Q: How do we keep candidates updated when they’re in the pipeline and we are not sure where they stand or when they’ll receive an update? I.e. how do we keep them warm?

A: That can be tough. However, we encourage companies to be as transparent as possible -- even if you don’t know exactly what’s going on in your hiring manager’s mind, you still need to follow up with candidates and be transparent. Meet with your hiring manager and get an update on where they’re at with the candidate. Then, set realistic expectations with your candidate about how long it will take to get back to them and what the next step is. As long as you’re honest and upfront, it’s okay if you don’t have everything figured out.

Q: As a staffing agency, we recruit resumes although there may not always be a specific role we’re hiring for.
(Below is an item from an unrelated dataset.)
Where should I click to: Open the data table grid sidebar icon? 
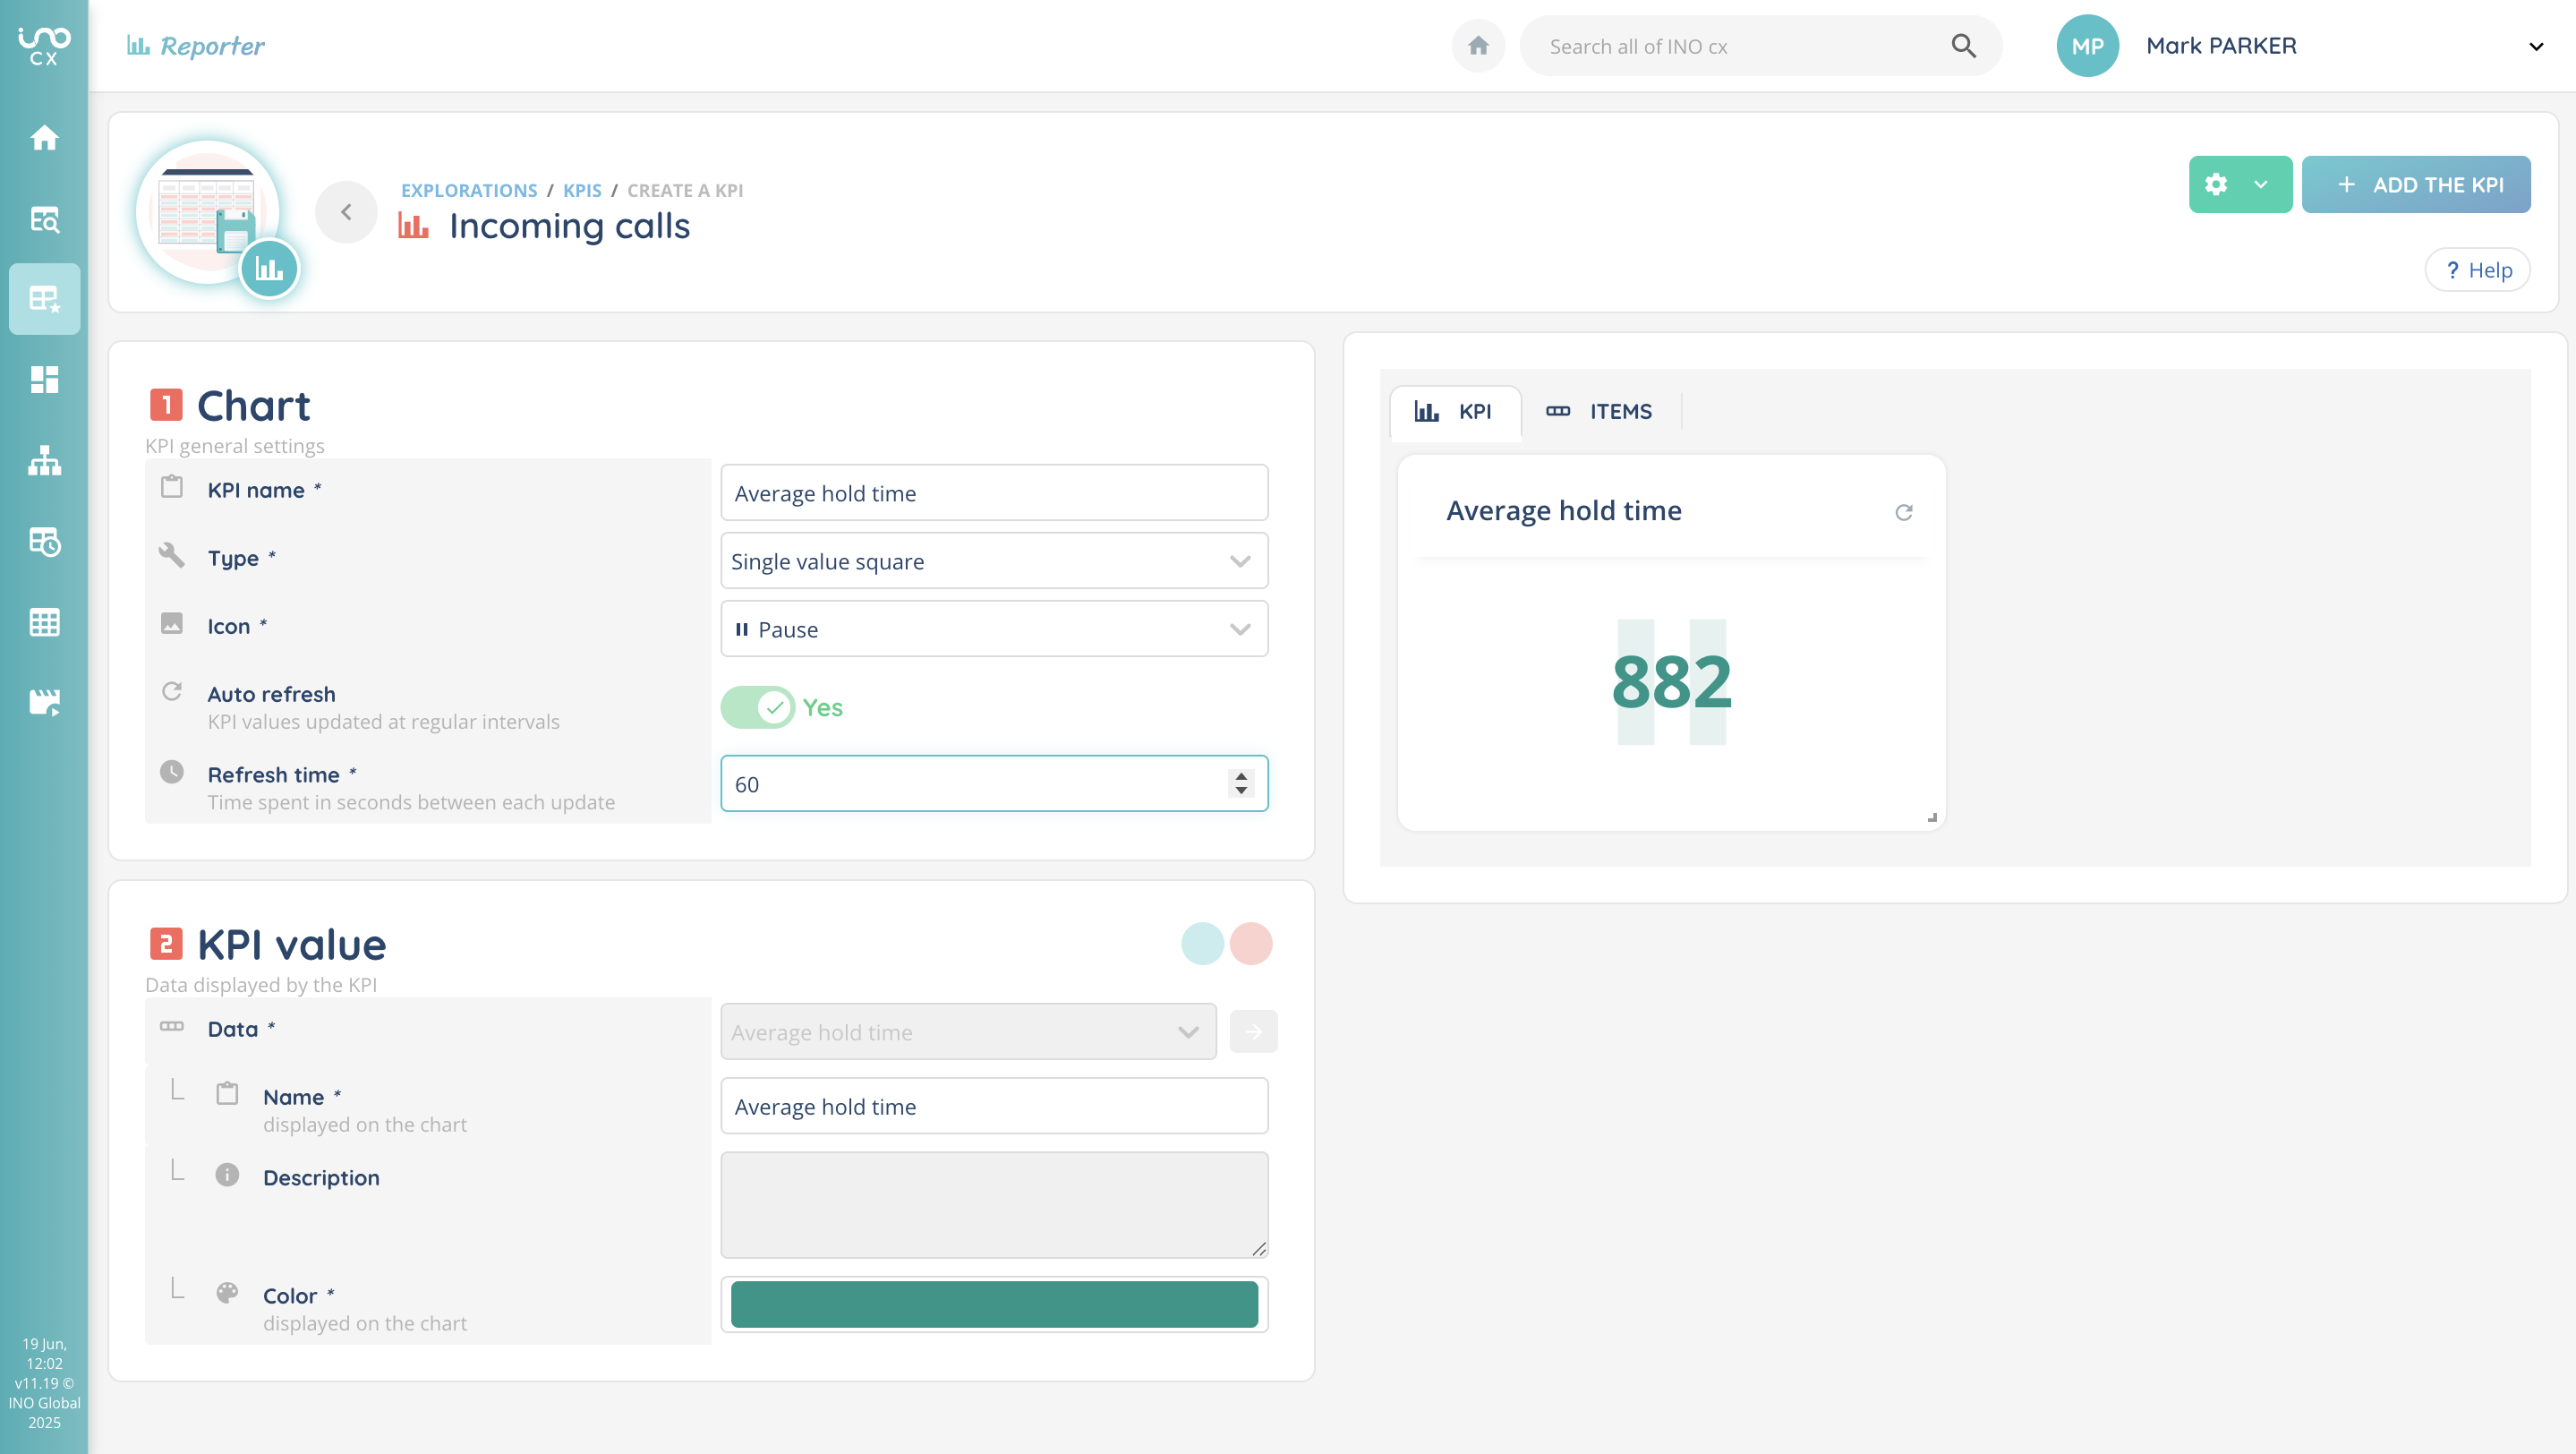(44, 622)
How do we convince candidates to come in to interview if there isn’t a specific company we’re hiring for?

A: Transparency is the best policy: if you won’t be hiring for a specific department for a while, you can fill those opportunities with content that might help candidates’ career trajectory, like interview tips or industry news. The fact is that most candidates grow their skills over time and we want to be able to develop ways to keep engaged with them even if it’s the not the right fit today so we can keep top of mind when there is the proper fit down the road.

Q: How do you document and keep track of “passive” candidates, or people you want to keep warm?
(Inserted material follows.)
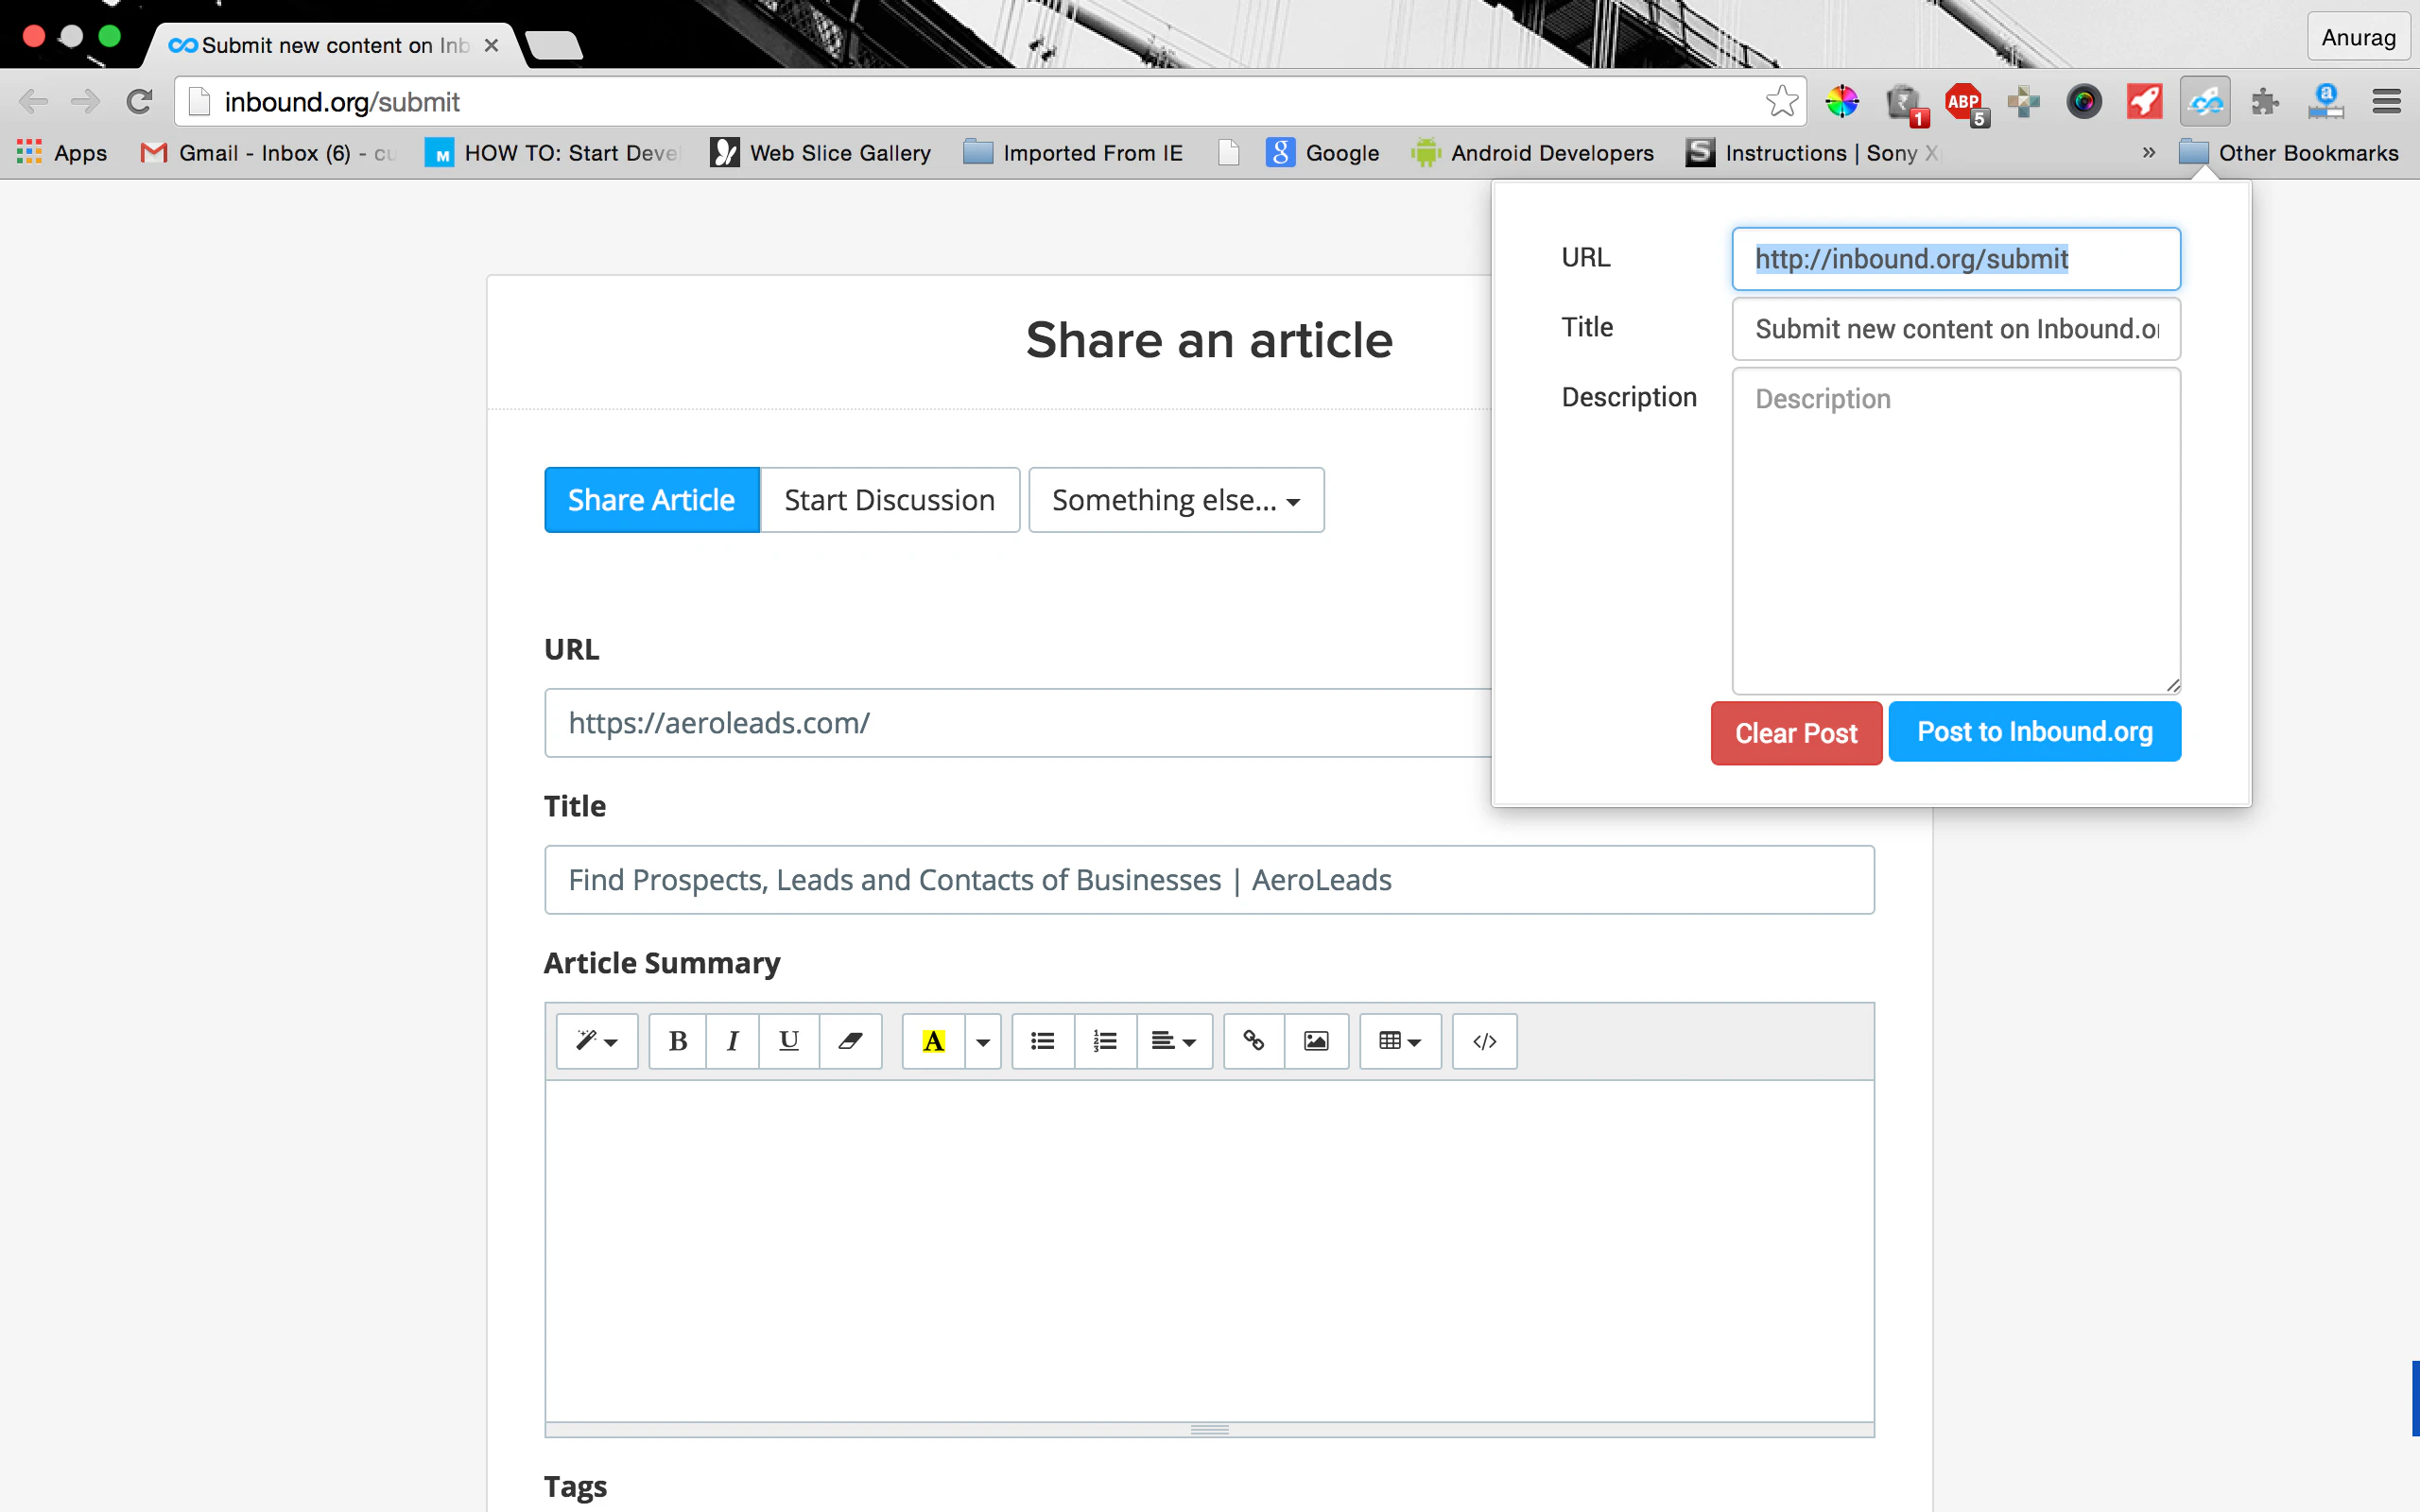Viewport: 2420px width, 1512px height.
Task: Open the code view in the editor
Action: pos(1484,1041)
A: This varies based on the ATS as well as any recruitment marketing solutions you purchase. Once you’ve identified how to access the contact information of your passive pipeline, nurture the relationship with consistent content about your organization and employee stories.
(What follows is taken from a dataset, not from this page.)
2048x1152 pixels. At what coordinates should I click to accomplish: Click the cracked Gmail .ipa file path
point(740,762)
Q: Who should be responsible for recruitment marketing -- marketing or recruiting?

A: Historically, we find “recruitment marketing” is just a way for recruiting teams to act like marketers to attract talent, so this would fall under your recruiting or talent acquisition function. We also wrote the book on this -- Recruitment Marketing For Dummies -- to help recruiting teams do just that.

Q: What happens when a candidate has “buyer's remorse”? How do you convince them they made the right decision at your company?

A: First, we encourage transparency throughout every stage of the hiring process -- nothing is worse than being sold on a position or company only to accept a job and realize it was all a ruse. Be upfront and honest about the pros -- and cons -- of your organization to avoid buyer’s remorse in the first place. But, if you do have a new hire who feels duped, sit down with them 1:1 to truly understand what was promised during the hiring process and how they feel let down. Then, you can work to address that specific issue and put together a plan to ensure that employee still has a favorable working experience at your company!

Q: Would sharing employee stories during New Employee Orientation be appropriate?

A: 100%. While we recommend reviewing the employee story before it’s shared with the greater group, these are exactly the types of sound bites that new employees will go home and share with their friends and family. Remember, more than half trust content provided by employees as a source of information on a company (Edelman Global Trust Barometer Survey, 2015).

Q: How would you suggest measuring each stage of the candidate journey?

A: Engagement metrics are great, and Google Analytics can give you insights like time on site and traffic sources to your career page and your jobs. Surveying and encouraging constant feedback is a great way to track anecdotal information from candidates at each stage of their journey as well.

Q: What are some best practices for capturing candidate leads before they actually apply for a job?

A: The best way to capture leads is through a talent network form in the apply flow. In order to capture more leads, you need to attract more of them to your career site and your jobs. And you do that through recruitment marketing channels like SEO, PPC, retargeting, social media, events, content marketing and more. Events are a great way to encourage a captive audience to sign up for your talent network – we’ve seen organization have iPads ready for sign ups.

Every channel you use in recruiting should point to two call to actions: 1) Join our talent network and 2) apply. Lead conversion should be a major goal for every recruiting initiative.